As they stood side by side in the juxtaposition of a caress—they were friends from girlhood—the contrast between the two women was sufficiently striking. Laura Stedham, a woman of thirty-five, had the slender yet well-rounded structural sinuosities of a girl of twenty who passes all her days in the open air—minus the indubitable blowsiness which some open-air young women can't help but reveal to the dissecting eye. Unusually tall, she had the gliding grace of movement which so many women of uncommon stature lack. Even in the cluttered dressing room of her friend she made nothing of the obstacles that barred her path, but, walking always with a sort of nervous swiftness, passed around them to her point of destination—a mantel, a table, a hanging picture—with a threading ease of locomotion that made it seem oddly doubtful if she were dependent upon the ground at all for a base. There are tall women who, if they do not collide with stationary objects when they undertake a tour of a room, at least arouse the fear that they will infallibly do so. Laura possessed an eye for the measurement of distances, and the litheness perfectly to follow her measurement. Her complexion was that of a woman to whom a long tramp, even in the city, in the mist or in the blinding rain, was not a task, but a delight. Her hair, all her own, yet worn in the final perverse mood of exaggeration of the coiffure "artist," was of an incredible burnished black, in unusual contrast with her full, kindling, Celtic-grey eyes. A certain irregularity in the outline of her features—especially of her nose, which, far from being aquiline, was too short by the merest fraction—lent a certain piquancy to her expression, even when her face was in repose. She had the habit, growing rare in a world of social avoidances and white lies, of looking the person addressing her straight in the eye. It was not an impaling, disquieting gaze, but one that fairly demanded truthfulness and candor; a gaze unconsciously calculated to cause the liar to stutter in the manufacture of his lie.
LAURA, A WOMAN OF THIRTY-FIVE, HAD THE SLENDER YET WELL-ROUNDED STRUCTURAL SINUOSITIES OF A GIRL OF TWENTY.

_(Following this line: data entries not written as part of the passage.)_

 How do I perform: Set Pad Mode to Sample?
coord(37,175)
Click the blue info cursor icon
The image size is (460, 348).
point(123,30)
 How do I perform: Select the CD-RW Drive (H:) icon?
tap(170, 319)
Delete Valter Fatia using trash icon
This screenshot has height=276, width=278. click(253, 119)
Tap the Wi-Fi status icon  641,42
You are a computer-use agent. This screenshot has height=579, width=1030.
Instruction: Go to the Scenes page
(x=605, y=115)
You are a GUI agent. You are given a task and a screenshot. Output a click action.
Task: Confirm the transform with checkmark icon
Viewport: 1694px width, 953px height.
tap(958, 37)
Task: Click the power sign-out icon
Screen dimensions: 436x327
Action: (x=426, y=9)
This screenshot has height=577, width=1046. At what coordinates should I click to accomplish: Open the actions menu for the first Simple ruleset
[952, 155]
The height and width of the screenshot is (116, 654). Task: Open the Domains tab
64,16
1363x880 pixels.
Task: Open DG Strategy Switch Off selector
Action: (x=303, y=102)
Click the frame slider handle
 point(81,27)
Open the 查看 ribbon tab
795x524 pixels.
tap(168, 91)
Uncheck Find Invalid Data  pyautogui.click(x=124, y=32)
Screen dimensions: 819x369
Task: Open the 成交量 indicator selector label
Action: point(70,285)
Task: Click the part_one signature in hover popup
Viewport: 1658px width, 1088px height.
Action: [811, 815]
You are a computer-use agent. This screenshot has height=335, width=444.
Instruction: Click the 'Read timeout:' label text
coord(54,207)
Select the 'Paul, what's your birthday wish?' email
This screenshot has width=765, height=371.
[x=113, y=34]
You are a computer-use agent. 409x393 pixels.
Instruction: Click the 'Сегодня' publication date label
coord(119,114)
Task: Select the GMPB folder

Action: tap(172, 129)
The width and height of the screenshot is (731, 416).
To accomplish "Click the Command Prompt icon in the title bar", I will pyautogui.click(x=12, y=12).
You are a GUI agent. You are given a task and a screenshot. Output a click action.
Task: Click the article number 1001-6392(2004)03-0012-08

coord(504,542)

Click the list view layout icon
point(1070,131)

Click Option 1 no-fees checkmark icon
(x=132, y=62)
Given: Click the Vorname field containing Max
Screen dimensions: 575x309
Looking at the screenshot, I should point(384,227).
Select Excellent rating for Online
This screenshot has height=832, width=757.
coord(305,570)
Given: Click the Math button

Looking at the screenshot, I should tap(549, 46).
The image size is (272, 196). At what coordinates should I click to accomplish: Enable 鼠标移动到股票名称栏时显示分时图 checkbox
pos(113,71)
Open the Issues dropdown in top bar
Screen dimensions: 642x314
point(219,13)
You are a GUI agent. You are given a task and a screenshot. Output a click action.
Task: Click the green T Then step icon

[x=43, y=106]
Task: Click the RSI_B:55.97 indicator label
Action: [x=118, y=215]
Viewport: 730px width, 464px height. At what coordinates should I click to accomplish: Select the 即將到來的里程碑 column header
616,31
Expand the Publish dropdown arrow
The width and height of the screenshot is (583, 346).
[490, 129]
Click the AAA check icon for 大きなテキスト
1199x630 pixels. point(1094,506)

Mrs. Treharne, four years older than Laura, had the somewhat hollow-eyed plumpness of an indoor woman who wars fiercely but hopelessly and unequally upon ever-threatening embonpoint. Her triumphs over the enemy never were better than drawn battles; she was compelled to devote at least three hours a day to her determined, almost hysterical warfare upon the natural process of accretion, solely that she might not gain; long before she had abandoned hope of achieving the fragility of outline she pined for. The nostrums she employed in this incessant conflict had made her fragile, however, in at least one respect: her health; besides imparting a certain greenish-yellow tint to her skin which made her make-up box almost as necessary a part of her equipment as the hands wherewith she applied the mitigating tints. Five years before she had been a fresh-skinned, clear-eyed, naturally pretty woman of a somewhat inconsequential type; but the necessity—the hideous duty, as she deemed it—of banting without cessation or intermission had left her merely her regular features upon which artificially to create the illusion of a youthfulness she was far from feeling. With the final touch added for an appearance in a company, she still looked dainty, certainly of impeccable grooming. But she had learned to be uneasy under the scrutiny of eyes that she felt to be unfriendly, and she had become exceptionally partial to veils. Her hair, originally a light, unaggressive red, had been "done over" into a sort of vivid, brittle "Titian." There were occasional reddish gleams in her slightly furtive, small eyes of hazel. She had a child's foot, and she was inordinately proud of her tiny, waxy, too-white hands. In a company she smiled continuously in order to display her teeth, which were perfectly assembled and of an almost porcelain whiteness. Mrs. Treharne was called a pretty woman even by those who perhaps entertained unexpressed misgivings as to how she might look at her rising hour.